Já a utilização de transportadores contínuos na movimentação de materiais possui uma concepção diferente dos corredores de circulação, pois os mesmos serão necessários para atender basicamente ao fluxo de pessoas, sendo que o fluxo de materiais estará restrito aos transportadores que poderão inclusive ser aéreos, aproveitando o espaço sobre os equipamentos e eliminando a necessidade de corredores. (BANZATO, 2001)

Com esse mesmo princípio, temos os equipamentos de elevação e transferência, onde as pontes rolantes, os pórticos e os guindastes são utilizados na movimentação, fazendo com que os materiais movam-se entre as áreas de um layout com grande flexibilidade de acesso. Dessa forma, o que se pode concluir é que existem diversas variáveis relacionadas aos sistemas de movimentação de materiais que afetam significativamente o layout, tais como: área de acesso de uma ponte rolante; raio de giro de uma empilhadeira; largura de carrinhos industriais; tamanho da carga a ser movimentada; tamanho dos contenedores; dimensões dos transportadores contínuos, entre outros. (BANZATO, 2001)

Considerações finais

Os custos de gerenciamento de materiais, planejamento, controle e trabalho em andamento aumentam se houver fluxos desequilibrados ou tortuosos em uma fábrica. Para reduzir a complexidade, os layouts da planta devem permitir um fluxo racional – da matéria prima ao produto acabado.

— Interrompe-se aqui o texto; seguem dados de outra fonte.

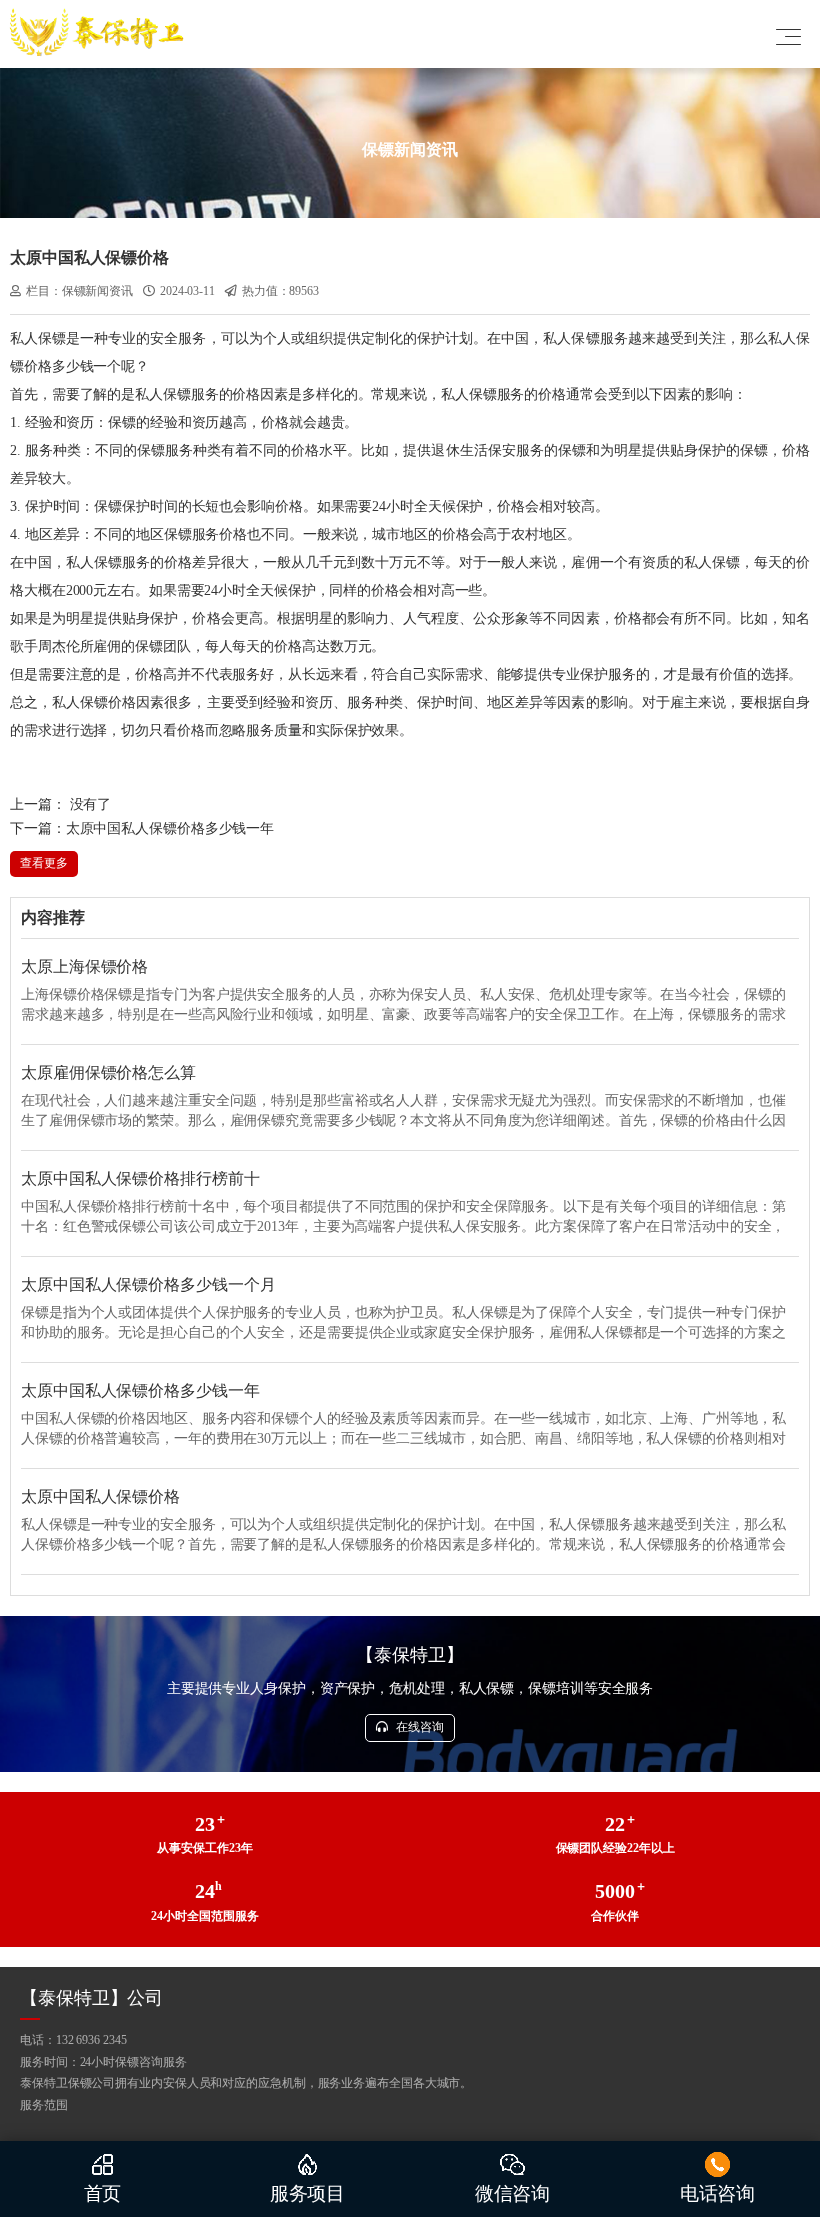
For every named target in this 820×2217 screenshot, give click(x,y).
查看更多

Assim, a disposição do arranjo físico fabril deve ser pensada no longo-prazo e ter a flexibilidade necessária para se adequar as mudanças planejadas no médio e longo-prazos, considerando a competência essencial da organização.

REFERÊNCIAS:

BANZATO, Eduardo. Integrando layout com movimentação de materiais. Artigo publicado em agosto de 2001. Disponível em: <http://www.guialog.com.br/ARTIGO217.htm>. Acesso em: 10 de Out de 2013.

JONES, Gareth R.; GEORGE, Jennifer M. Administração Contemporânea. 4ª edição. São Paulo: McGraw-Hill, 2008.

PARANHOS FILHO, Moacyr. Gestão da Produção Industrial. Curitiba: IBPEX, 2007.